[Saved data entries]
+-------+

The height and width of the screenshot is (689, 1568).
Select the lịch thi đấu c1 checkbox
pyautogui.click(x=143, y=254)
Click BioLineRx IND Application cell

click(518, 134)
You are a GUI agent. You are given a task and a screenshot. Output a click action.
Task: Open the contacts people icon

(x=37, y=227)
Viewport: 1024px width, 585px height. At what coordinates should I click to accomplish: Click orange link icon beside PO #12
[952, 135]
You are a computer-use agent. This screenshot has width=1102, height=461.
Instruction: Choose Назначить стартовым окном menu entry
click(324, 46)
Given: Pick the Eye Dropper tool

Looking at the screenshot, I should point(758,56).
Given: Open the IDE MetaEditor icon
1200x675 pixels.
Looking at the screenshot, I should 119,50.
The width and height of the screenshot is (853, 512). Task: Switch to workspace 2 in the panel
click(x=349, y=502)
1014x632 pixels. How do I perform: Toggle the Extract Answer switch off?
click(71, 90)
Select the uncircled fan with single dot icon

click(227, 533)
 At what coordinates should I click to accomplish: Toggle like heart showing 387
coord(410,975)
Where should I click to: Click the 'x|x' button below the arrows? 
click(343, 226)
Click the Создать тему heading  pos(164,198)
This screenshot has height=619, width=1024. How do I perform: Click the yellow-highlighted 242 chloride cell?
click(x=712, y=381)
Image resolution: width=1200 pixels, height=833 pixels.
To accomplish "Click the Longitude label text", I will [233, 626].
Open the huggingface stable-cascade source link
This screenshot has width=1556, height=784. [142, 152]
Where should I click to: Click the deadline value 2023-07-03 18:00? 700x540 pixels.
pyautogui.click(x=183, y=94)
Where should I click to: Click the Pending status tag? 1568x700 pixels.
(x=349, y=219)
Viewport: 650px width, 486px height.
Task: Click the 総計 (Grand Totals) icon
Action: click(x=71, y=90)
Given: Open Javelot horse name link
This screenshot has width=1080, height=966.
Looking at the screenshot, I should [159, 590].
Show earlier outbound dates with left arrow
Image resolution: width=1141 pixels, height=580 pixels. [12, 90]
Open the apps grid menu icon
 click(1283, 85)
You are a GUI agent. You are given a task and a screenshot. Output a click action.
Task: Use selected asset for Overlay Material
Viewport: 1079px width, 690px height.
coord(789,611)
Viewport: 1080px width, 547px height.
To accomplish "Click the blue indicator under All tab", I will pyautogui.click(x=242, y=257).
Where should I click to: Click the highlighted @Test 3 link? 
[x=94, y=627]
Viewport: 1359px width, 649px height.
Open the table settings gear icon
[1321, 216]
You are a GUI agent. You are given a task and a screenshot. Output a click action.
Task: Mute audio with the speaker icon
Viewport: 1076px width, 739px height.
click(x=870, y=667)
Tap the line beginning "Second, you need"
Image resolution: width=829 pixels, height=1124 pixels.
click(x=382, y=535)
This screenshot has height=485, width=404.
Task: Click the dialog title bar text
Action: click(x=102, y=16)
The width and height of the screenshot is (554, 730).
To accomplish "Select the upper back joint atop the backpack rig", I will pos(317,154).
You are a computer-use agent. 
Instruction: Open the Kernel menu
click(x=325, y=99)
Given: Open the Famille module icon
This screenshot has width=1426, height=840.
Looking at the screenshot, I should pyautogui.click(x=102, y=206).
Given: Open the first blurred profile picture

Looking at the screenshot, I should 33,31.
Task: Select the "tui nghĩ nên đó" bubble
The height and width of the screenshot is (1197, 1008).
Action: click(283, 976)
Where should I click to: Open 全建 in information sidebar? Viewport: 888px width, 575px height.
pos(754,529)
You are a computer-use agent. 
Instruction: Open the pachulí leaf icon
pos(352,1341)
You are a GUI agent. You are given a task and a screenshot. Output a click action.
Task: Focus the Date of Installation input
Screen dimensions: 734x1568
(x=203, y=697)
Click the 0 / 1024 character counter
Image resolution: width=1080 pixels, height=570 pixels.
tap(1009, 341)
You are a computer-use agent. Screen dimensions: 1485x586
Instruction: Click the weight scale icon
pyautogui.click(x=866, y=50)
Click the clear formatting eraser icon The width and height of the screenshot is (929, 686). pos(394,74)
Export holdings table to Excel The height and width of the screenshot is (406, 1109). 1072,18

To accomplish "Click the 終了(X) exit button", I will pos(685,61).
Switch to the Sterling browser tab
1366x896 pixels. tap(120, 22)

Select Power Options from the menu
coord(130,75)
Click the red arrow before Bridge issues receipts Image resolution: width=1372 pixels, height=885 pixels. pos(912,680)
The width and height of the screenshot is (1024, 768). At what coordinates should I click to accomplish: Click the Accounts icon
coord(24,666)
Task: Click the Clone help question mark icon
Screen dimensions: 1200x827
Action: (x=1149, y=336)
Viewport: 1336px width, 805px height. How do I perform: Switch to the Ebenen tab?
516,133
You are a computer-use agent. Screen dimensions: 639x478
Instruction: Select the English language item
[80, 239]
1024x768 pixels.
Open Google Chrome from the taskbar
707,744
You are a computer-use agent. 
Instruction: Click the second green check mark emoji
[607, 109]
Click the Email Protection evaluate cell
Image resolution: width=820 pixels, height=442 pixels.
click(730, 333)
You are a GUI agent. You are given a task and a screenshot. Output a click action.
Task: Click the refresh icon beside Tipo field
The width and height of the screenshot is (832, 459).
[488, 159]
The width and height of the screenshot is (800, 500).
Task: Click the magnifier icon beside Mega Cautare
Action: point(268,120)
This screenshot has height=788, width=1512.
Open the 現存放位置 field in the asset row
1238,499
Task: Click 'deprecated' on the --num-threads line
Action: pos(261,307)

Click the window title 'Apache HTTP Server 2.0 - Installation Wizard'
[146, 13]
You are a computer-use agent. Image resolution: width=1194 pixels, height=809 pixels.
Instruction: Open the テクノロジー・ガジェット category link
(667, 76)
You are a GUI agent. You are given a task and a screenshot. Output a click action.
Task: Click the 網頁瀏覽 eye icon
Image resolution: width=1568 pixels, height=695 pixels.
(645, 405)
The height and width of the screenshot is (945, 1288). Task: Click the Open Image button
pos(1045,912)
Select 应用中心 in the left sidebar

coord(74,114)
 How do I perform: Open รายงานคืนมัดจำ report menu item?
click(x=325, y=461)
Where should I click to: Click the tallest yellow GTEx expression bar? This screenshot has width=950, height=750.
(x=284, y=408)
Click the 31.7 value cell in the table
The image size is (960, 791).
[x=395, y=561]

+-------+

[What to produce]
The answer must be a single number: how many lines above contain "computer".

[Answer]
7